Victoire du PSG à Paris : de vraies scènes de violence, mais aussi de fausses images détournées pour alimenter un discours anti-immigration.
Des violences ont éclaté à Paris après la victoire du PSG contre Arsenal en finale de Ligue des champions à Budapest, le 30 mai, au terme d’une séance de tirs au but qui a vu le club français s’imposer face à son rival anglais.
Plus de 890 personnes ont été interpellées en lien avec ces célébrations, a indiqué le ministre de l’Intérieur, Laurent Nunez, sur France Inter.
Le parquet de Paris a précisé que 225 majeurs et 87 mineurs avaient été placés en garde à vue dans la nuit de samedi à dimanche, tandis que trois personnes sont décédées : deux hommes se sont noyés en se jetant dans la Seine et une troisième tuée dans un accident de moto.
De nombreuses personnes ont également été blessées, notamment des policiers touchés par des éclats.
Des images apparues en ligne montrent des fumigènes allumés, des voitures et des deux-roues en feu sur la chaussée ainsi que des vitrines brisées. On y voit aussi des policiers tirer des gaz lacrymogènes pour disperser la foule.
Mais au milieu de ce flot de séquences authentiques, de nombreuses fausses vidéos ont également circulé, dans ce qui ressemble à une tentative d’accréditer l’idée que « Paris brûle » et d’exagérer l’ampleur des violences survenues dans certains quartiers de la capitale.
Parmi elles, une vidéo que de nombreux internautes présentent comme montrant la Tour Eiffel en flammes et en profitent pour mettre en cause les immigrés.
Or, en se rendant sur le compte qui a initialement partagé l’extrait, on constate qu’il explique que la tour est enveloppée de fumée après le départ d’un incendie sur les berges de la Seine, à proximité.
Il ne dit pas que le monument emblématique lui-même est en train de brûler, et aucun communiqué officiel de la police ne va dans ce sens.
Une autre vidéo, largement relayée, montre des voitures renversées, des feux de rue et des personnes en train de dégrader un abribus.
La légende recourt à un vocabulaire xénophobe pour affirmer que des immigrés auraient ravagé la capitale française à cause d’un match de football.
En réalité, il s’agit d’une vieille séquence qui ne montre pas les violences à Paris après le match PSG-Arsenal.
D’ailleurs, l’équipe de vérification des faits d’Euronews, The Cube, l’a déjà déconstruite une première fois : elle avait circulé sur les réseaux sociaux début avril de cette année, présentée comme la preuve d’une émeute tout juste éclatée.

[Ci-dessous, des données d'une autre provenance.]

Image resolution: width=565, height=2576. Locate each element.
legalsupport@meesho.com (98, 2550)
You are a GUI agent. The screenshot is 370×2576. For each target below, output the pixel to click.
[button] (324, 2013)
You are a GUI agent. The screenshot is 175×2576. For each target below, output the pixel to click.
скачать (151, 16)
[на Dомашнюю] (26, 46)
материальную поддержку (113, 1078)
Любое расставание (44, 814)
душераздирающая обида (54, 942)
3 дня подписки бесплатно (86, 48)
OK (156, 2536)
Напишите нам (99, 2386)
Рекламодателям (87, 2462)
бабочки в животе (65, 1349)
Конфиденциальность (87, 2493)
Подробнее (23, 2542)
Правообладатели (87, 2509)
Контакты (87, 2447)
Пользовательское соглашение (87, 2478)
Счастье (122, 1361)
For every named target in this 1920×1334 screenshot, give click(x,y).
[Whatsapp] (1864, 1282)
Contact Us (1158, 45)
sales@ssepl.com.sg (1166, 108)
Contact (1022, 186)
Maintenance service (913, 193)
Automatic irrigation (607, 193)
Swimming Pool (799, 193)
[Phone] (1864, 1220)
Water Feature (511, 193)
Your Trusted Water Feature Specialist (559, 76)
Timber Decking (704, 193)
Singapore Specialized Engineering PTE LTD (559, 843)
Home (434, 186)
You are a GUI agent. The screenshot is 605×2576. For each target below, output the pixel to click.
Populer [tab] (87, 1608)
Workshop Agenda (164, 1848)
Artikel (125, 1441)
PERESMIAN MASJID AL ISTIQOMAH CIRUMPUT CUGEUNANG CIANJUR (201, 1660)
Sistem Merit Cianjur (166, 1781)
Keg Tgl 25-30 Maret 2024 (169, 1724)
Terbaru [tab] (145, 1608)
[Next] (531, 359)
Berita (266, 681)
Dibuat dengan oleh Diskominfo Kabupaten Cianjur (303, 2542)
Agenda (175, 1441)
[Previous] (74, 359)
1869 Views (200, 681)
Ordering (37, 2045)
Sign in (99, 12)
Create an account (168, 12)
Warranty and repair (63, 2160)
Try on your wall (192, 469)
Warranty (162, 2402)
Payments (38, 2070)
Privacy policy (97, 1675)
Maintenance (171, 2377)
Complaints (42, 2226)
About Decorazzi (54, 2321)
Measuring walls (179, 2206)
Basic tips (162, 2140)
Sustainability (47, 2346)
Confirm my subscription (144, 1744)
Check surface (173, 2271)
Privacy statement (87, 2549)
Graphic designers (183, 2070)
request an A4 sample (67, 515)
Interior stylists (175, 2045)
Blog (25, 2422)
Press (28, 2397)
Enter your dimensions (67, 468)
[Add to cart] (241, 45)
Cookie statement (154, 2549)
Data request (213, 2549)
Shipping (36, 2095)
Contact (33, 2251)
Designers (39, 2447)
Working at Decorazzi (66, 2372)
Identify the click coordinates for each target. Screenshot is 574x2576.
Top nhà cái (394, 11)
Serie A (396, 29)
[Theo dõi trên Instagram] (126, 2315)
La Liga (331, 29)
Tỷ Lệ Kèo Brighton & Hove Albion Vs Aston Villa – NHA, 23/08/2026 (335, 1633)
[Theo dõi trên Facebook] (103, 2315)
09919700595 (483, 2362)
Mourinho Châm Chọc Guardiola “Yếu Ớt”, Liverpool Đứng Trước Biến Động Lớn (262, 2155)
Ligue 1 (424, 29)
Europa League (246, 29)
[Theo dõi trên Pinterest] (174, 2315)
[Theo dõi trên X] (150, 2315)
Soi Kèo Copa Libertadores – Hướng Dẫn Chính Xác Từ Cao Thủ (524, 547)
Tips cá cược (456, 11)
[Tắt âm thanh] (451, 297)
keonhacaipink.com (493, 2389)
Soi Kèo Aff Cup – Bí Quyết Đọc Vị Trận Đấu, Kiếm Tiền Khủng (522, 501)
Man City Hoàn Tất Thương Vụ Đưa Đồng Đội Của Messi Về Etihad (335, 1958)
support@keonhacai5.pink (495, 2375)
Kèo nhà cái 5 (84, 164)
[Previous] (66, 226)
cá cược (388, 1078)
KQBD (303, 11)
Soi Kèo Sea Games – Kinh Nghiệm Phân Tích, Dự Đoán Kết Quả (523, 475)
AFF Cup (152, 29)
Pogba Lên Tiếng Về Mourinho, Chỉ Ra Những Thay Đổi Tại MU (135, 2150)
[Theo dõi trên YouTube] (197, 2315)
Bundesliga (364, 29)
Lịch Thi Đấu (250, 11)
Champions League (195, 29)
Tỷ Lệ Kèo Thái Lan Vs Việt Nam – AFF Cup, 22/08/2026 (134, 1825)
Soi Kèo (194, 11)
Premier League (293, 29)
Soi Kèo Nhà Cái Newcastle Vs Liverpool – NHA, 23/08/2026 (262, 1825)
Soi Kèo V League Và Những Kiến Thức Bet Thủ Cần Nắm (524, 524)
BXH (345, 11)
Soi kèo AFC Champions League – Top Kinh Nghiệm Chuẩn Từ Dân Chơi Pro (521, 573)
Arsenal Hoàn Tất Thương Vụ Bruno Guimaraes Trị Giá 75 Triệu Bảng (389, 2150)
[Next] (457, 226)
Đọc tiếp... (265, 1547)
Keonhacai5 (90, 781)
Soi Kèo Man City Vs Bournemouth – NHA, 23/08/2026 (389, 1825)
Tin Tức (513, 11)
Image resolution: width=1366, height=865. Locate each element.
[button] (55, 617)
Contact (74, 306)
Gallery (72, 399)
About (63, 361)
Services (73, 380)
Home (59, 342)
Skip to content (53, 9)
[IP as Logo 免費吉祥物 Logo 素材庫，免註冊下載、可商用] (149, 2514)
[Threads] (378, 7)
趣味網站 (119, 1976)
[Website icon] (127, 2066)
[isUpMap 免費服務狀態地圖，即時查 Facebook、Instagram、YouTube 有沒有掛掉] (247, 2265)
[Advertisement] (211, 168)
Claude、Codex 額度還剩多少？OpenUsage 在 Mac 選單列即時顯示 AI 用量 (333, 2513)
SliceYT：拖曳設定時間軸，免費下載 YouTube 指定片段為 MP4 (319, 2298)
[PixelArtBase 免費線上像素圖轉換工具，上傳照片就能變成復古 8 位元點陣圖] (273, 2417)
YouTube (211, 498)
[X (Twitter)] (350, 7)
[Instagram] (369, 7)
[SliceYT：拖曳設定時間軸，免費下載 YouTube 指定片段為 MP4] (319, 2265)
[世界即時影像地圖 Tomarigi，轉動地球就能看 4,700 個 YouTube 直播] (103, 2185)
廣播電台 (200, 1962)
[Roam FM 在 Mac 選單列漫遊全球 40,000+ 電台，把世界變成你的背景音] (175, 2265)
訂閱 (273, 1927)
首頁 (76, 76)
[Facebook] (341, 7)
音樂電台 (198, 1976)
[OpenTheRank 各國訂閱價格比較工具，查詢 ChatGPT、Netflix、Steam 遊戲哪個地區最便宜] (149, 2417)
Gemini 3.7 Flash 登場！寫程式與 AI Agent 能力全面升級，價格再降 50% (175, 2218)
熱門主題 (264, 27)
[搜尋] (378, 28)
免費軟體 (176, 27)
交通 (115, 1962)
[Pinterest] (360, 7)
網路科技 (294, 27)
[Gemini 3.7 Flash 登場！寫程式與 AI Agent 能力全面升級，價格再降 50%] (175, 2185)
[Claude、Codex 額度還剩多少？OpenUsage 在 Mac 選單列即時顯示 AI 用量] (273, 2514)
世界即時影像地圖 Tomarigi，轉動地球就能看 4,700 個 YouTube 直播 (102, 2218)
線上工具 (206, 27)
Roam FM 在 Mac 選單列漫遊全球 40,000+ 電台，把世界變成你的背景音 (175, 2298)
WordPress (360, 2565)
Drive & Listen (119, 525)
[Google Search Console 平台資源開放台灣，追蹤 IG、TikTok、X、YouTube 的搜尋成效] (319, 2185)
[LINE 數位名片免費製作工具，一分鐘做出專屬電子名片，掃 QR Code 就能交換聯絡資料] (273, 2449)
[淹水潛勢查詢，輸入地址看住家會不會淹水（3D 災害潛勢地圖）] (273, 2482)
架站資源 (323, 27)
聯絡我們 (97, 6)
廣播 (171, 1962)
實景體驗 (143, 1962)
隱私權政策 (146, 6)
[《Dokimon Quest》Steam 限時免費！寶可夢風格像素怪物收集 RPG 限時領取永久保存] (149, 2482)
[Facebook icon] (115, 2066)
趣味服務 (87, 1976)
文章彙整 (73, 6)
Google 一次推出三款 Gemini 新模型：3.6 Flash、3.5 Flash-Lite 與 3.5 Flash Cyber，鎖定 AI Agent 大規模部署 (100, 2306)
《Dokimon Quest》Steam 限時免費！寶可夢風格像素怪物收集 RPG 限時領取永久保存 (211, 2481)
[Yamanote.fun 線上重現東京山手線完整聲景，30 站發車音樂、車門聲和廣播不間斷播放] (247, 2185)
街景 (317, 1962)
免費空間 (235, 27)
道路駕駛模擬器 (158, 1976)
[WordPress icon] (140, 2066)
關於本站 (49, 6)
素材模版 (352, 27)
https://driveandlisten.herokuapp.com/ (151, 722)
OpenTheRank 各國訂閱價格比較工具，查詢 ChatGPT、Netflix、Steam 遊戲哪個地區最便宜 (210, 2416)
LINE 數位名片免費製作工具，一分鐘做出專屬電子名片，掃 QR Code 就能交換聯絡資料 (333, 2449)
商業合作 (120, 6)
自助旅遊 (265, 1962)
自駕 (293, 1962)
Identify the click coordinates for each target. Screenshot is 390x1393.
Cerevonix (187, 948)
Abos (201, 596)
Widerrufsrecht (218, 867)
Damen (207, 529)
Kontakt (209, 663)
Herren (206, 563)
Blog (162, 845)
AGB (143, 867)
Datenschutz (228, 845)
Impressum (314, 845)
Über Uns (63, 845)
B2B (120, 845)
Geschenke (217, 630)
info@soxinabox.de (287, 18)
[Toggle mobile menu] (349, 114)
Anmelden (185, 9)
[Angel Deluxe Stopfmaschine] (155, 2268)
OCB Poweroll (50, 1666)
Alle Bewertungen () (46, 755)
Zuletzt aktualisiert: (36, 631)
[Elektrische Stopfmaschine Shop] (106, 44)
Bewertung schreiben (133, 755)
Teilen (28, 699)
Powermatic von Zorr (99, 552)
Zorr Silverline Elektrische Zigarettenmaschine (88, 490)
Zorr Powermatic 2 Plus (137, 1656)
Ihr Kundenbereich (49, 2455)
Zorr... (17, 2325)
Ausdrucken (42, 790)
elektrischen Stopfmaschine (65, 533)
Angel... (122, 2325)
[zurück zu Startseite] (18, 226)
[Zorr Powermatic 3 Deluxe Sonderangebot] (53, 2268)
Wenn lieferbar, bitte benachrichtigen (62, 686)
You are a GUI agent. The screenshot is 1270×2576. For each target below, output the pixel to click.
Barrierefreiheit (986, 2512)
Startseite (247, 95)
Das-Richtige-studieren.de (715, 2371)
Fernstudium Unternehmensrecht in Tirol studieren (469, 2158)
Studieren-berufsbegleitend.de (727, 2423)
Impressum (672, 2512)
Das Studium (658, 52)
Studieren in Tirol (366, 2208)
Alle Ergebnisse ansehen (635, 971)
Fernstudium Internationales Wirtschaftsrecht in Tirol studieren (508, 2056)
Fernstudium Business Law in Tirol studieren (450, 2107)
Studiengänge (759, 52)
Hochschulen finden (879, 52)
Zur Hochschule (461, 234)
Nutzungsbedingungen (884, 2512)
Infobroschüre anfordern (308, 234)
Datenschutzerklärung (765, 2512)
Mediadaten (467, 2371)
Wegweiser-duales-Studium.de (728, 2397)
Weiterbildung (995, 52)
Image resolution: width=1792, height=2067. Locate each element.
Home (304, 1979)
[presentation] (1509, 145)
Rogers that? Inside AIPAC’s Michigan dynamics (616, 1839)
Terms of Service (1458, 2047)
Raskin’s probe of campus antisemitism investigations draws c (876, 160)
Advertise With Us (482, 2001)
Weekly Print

En réalité, la vidéo remonte à 2022, dans le sillage d’une fusillade visant la communauté kurde de Paris.
De violentes manifestations avaient suivi cette attaque, au cours de laquelle trois personnes avaient été tuées et d’autres blessées, une fusillade que les autorités françaises qualifient de crime de haine à motivation raciste.
Une autre vieille vidéo circule également, accompagnée de légendes affirmant sans détour que des « Sri Lankais torses nus » cassent des noix de coco dans les rues de Paris et laissent tout en désordre après le match.
Comme beaucoup d’autres publications, elle met en cause les « frontières ouvertes » et la politique migratoire.
Or ces images montrent en réalité la fête annuelle de Ganesh, qui se tient en août ou en septembre selon les années et est célébrée depuis près de 30 ans par la communauté tamoule de Paris.
Il est donc faux de laisser entendre que cela ait le moindre lien avec les violences survenues dans la capitale. Selon les rapports, les participants, aidés par des entreprises privées, nettoient par ailleurs les rues après l’événement.